Hacker News new | ask | show | jobs
by p_l 719 days ago
Scientific clusters have more options though, as Rocky/Alma and other alternatives to RHEL are available without dealing with "this distro does not ship FIPS-140-3 certified crypto" or similar.
3 comments

Yes, that's true. However, tons of software was written solely for CentOS, so ironing out the small kinks will take some time.

The problem is, scientific software can silently error out in many ways (like slightly lost accuracy), and detecting and fixing those will take some time.

Considering some of these tools are developed over (almost two) decades, there's a lot of verification we have to go through.

Considering how many interesting issues that specific CentOS7-locked job had just with updating kernel to latest LTS (which required a lot of fun stuff as well, given that it didn't compile with included GCC)...

... I can imagine.

Rocky and Alma are okay-ish for scientific clusters.
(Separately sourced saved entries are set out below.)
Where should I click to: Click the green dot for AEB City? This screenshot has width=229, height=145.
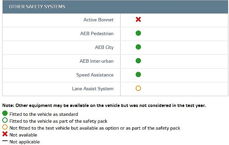point(138,47)
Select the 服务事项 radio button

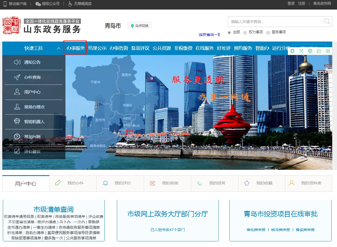(268, 32)
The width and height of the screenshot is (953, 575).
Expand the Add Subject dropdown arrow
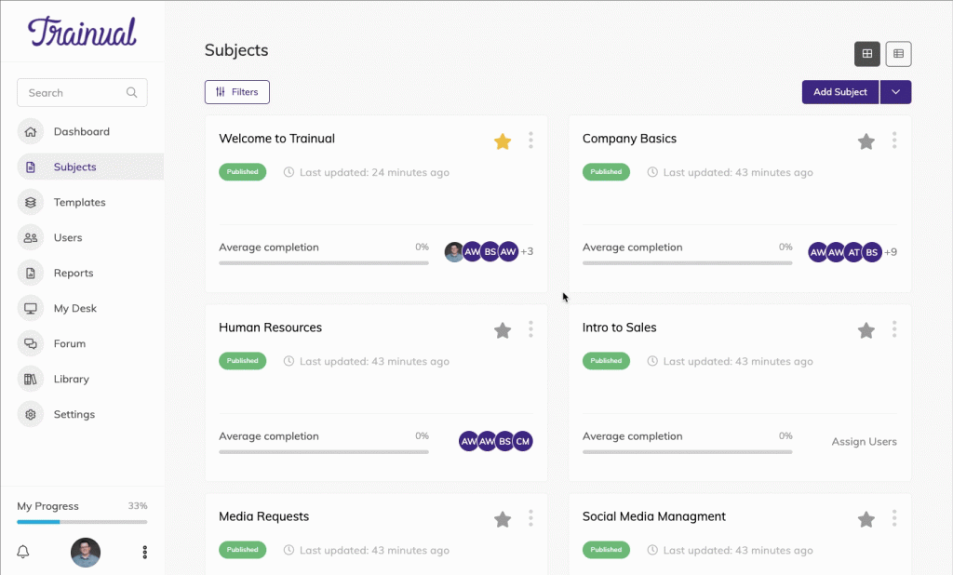click(x=895, y=92)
They work and drivers appear to mostly cooperate. Some changes, like switching to sssd, were suboptimal but to be expected.
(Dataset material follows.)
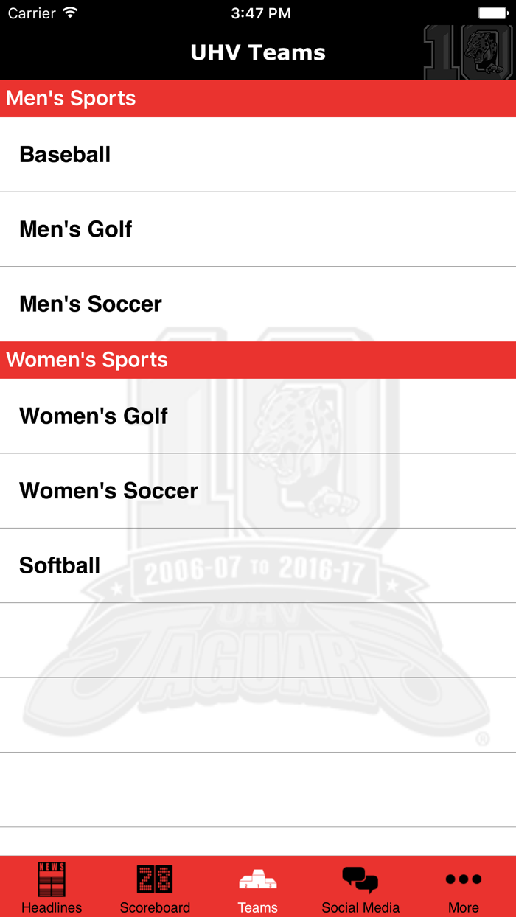
Task: Switch to the Headlines tab
Action: click(x=51, y=886)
CentOS just had a lot more testing being done by vendors. We still regularly hit problems with, e.g., Lenovo LESI being not aligned with our Rocky systems for many parameters.

Anecdotally, I am hearing scientific computing customers who are unhappy after moving to Rocky - the window where each minor OS version is "supported" is too small and their hardware vendors have trouble staying current. Have seen quite a few move to Ubuntu, and the rest switch to regular RHEL.